Les nomades du haut débit
Un collectif s’est formé, soutenu par le député MoDem Richard Ramos qui fait face aux mêmes difficultés dans sa commune de Fay-aux-Loges. Le conseil départemental les a reçus. Il leur a promis l’accès au très haut débit grâce au THD radio. Le système qui a déjà fait ses preuves dans l’est du Loiret devrait être déployé dans 40 communes du département.
Pour le mobile, c’est une autre histoire. Le 12 janvier 2018, le gouvernement a passé un accord avec les quatre opérateurs téléphoniques et l’Arcep (Autorité de régulation des communications électroniques et des postes) pour mettre fin à ces territoires privés d’internet ou d’un réseau mobile de qualité.
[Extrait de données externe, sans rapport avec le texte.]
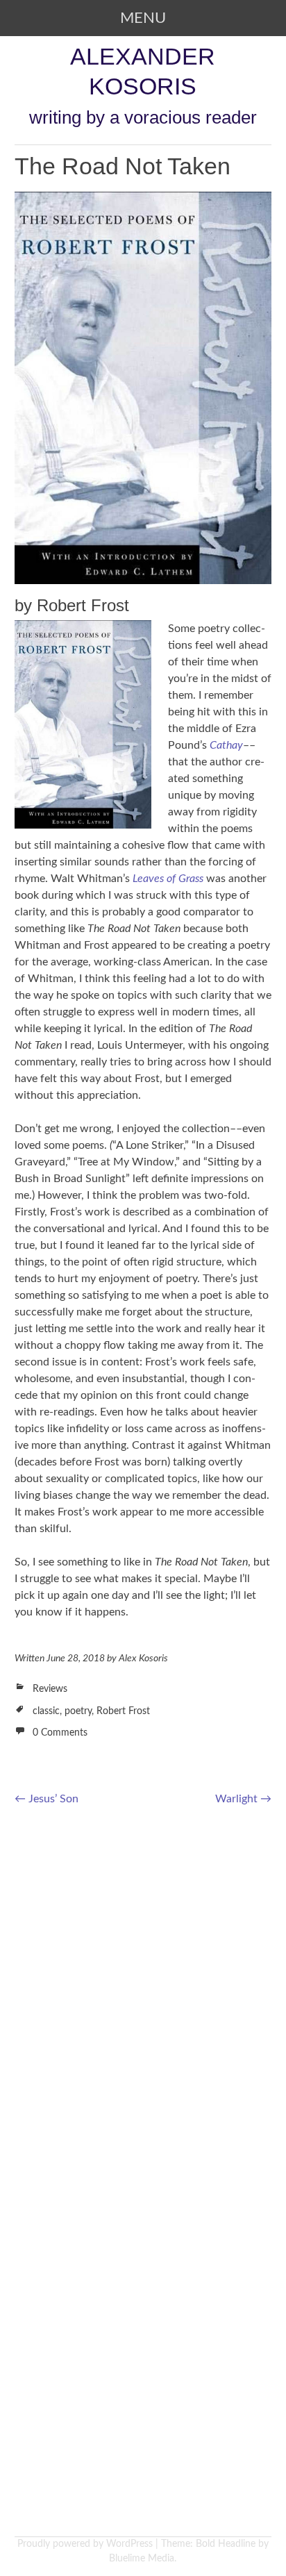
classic (46, 1711)
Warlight (243, 1798)
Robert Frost (123, 1711)
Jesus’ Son (46, 1798)
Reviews (50, 1689)
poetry (78, 1711)
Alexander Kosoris (142, 71)
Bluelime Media (141, 2558)
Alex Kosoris (143, 1658)
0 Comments (60, 1733)
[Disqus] (143, 1997)
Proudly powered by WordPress (85, 2544)
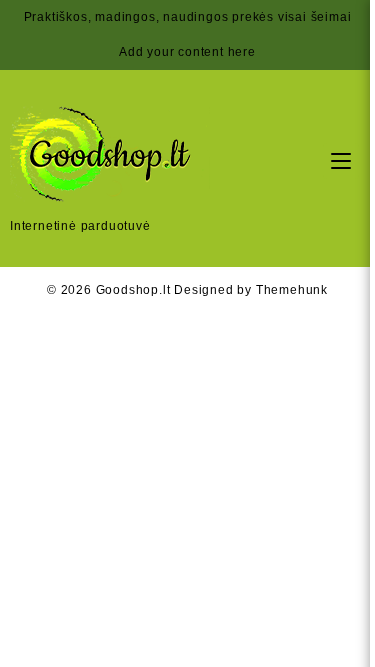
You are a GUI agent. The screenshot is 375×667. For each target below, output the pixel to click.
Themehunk (292, 290)
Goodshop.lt (133, 290)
Bouygues, Orange, SFR et Free se sont engagés à construire 5 000 pylônes supplémentaires chacun pour un investissement de 3 milliards d’euros. Mais sur la carte de l’Arcep, Vitry-aux-Loges est peinte en rose, signe qu’elle est suffisamment couverte. « L’Arcep se base sur des mesures théoriques, s’emporte Vincent Berge. Elle dit : « il y a une antenne là et une ici, ça doit fonctionner. » Sauf qu’entre les deux il y a des bois. »
Les « gueux » ont donc demandé au maire de Vitry de déposer un dossier auprès de la préfecture pour que leurs habitations soient répertoriées en zone blanche. En attendant, ces nomades du haut débit continuent à parcourir des kilomètres pour traquer les mégabits. « On a une amie à Orléans qui a la fibre, on va la voir régulièrement », sourit Vincent Berge. « J’ai les codes wifi de tous ceux chez qui je vais », assure sa compagne.